ISEA2004 offers Wireless Experiences
ISEA (Inter-Society for the Electronic Arts) is an international network of media artists and researchers. ISEA is also the name of a symposium and media art event, which will take place for the second time in Helsinki this year, co-hosted by Tallinn. Helsinki was also the venue ten years ago. The Museum of Contemporary Art was a partner of ISEA94 but the exhibition was organised in the Ateneum.
What makes ISEA so important is the interaction, encounters of ideas and people and the demos. As an international event, ISEA has always acted as a local booster of sorts, an initiating and revitalising force that has had a strong influence on the development of the organising country’s media culture. ISEA94 played an important role as the force launching the internationalisation of Finnish media culture.
Hopefully ISEA2004 will also function as a similar booster; after all, Finnish media art and culture has – at least from the inside – meant a strong internationalisation of Finnish art and the presence of Finnish academics and artists in the key forums of international interaction.

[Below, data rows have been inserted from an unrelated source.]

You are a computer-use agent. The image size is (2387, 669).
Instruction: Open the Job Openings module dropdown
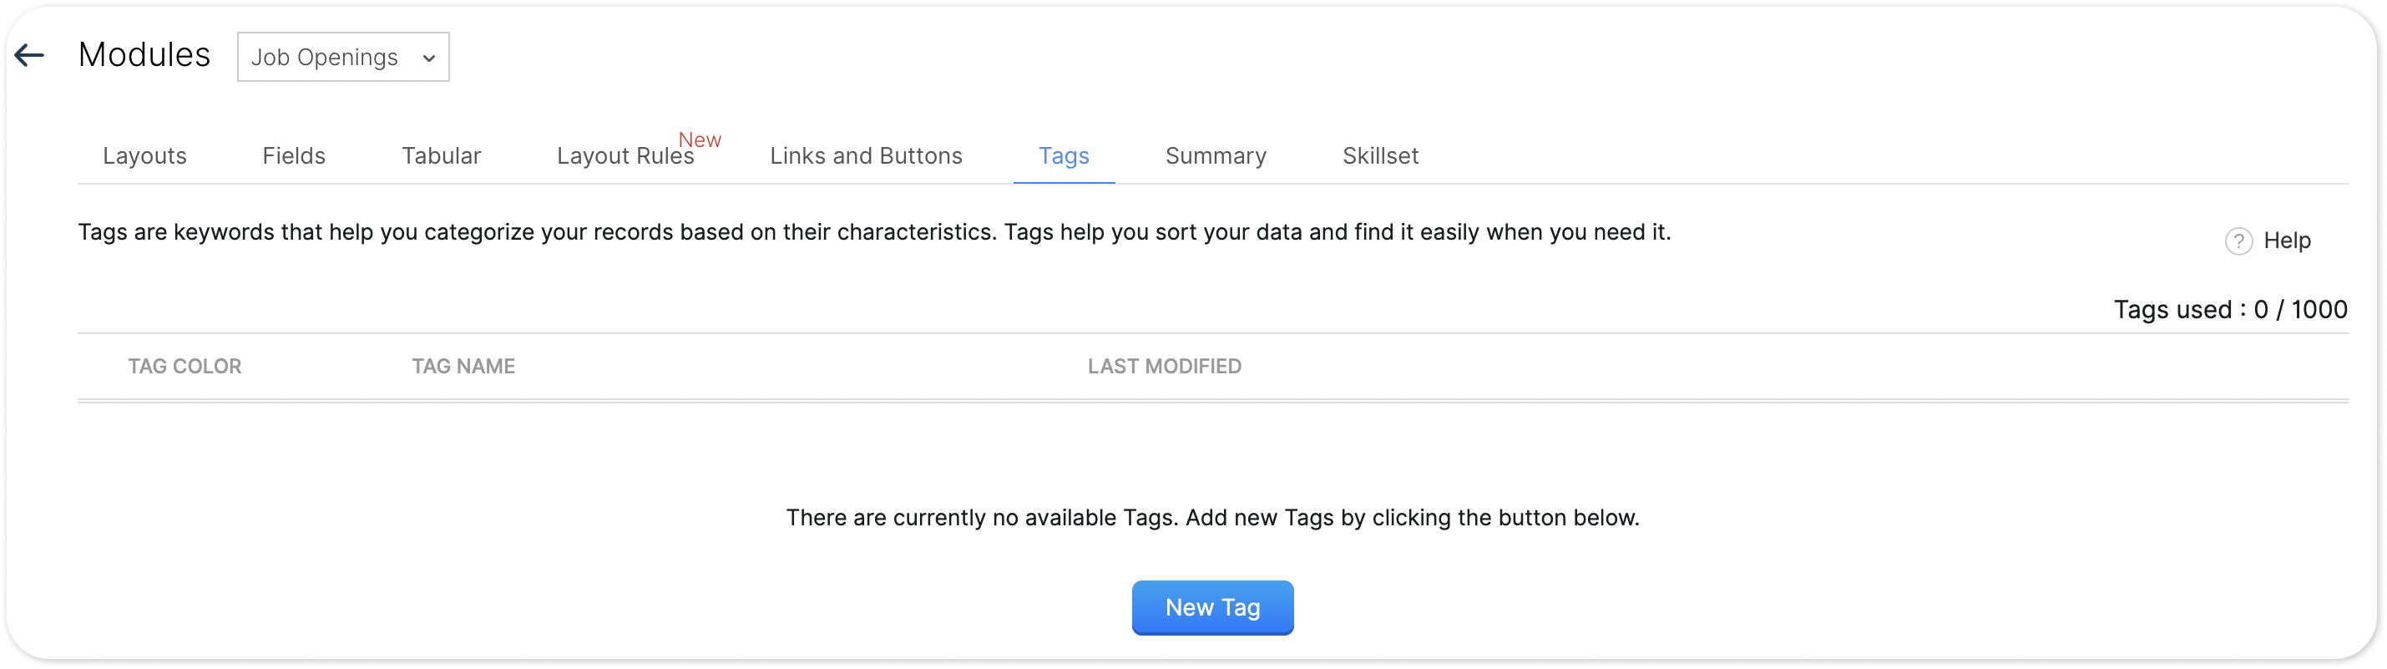point(343,57)
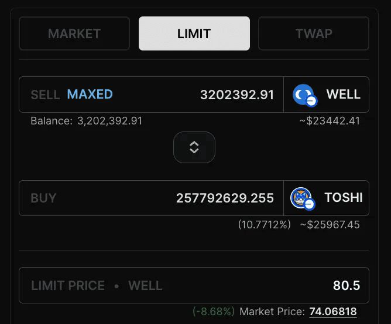Viewport: 391px width, 324px height.
Task: Click the WELL token logo icon
Action: point(304,95)
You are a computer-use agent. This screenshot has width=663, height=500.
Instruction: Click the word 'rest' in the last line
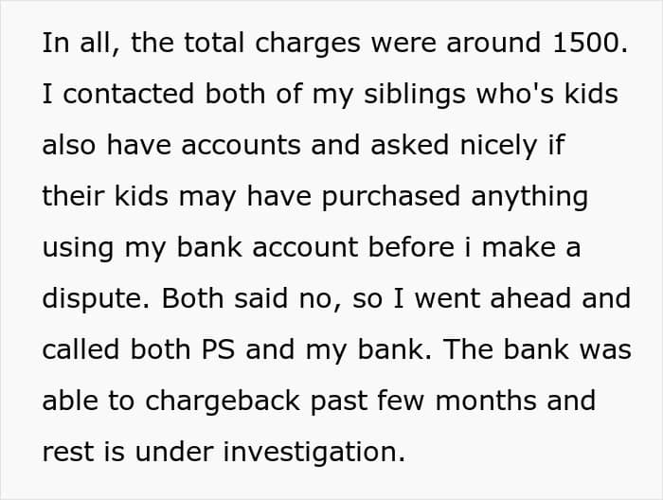pos(66,452)
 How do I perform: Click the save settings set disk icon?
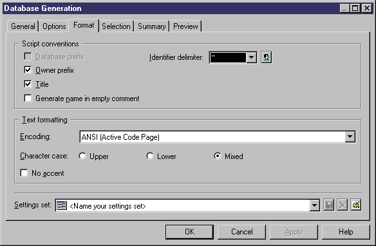tap(329, 205)
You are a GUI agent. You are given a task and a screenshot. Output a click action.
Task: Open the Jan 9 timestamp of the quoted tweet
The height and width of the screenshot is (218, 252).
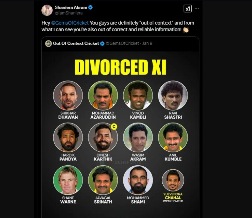[147, 43]
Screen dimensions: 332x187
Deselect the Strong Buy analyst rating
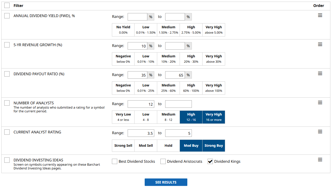tap(214, 146)
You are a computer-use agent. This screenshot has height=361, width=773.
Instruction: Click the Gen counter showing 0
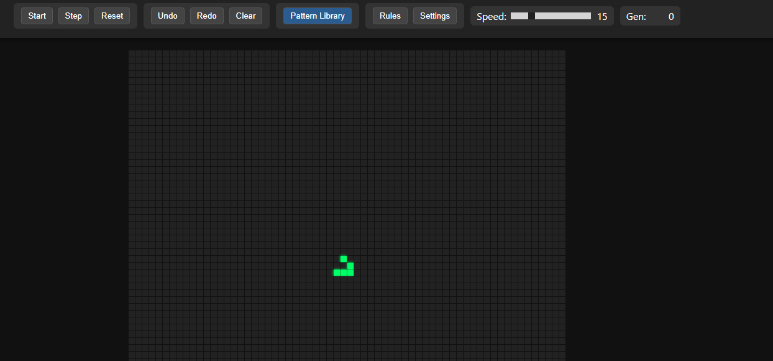click(x=671, y=16)
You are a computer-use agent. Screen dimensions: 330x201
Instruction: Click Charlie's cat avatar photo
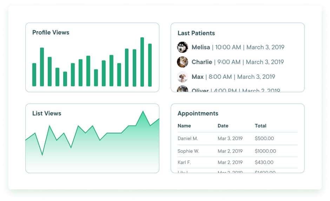click(183, 62)
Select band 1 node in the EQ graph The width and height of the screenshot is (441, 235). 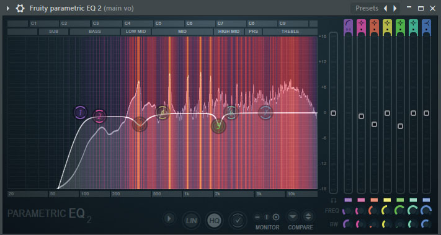pos(81,113)
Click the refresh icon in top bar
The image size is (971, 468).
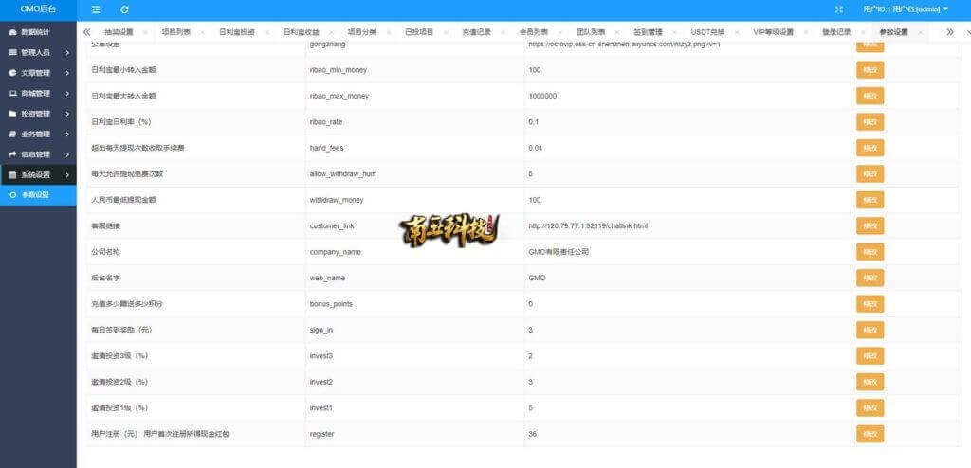click(124, 9)
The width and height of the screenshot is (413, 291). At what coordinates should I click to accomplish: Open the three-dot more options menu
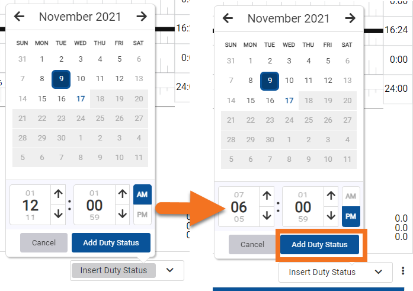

The theme of ISEA2004 for Helsinki – including the conference and the exhibition – is wireless experience, which refers to how the expanding wireless media technology and the new media experience it offers (freer movement and the increasingly diverse terminal devices using various media programmes) are becoming part of the art world. Online is a new sphere of meaning for art.
The international ISEA event has been organised since 1988 around the world.
Originating in the Netherlands, this movement of events has so far covered Europe, the United States, Australia and Japan.
It is organised by a small international community which has grown into a large debating conference in the form of a series of events and exhibitions.
Its principal forms are international collaboration and interaction and encounters between media science, research and activism. The next ISEA will take place in the United States in San Jose, California in 2006. Material from earlier events is stored in the archives of the Daniel Langlois Foundation in Montreal, Canada.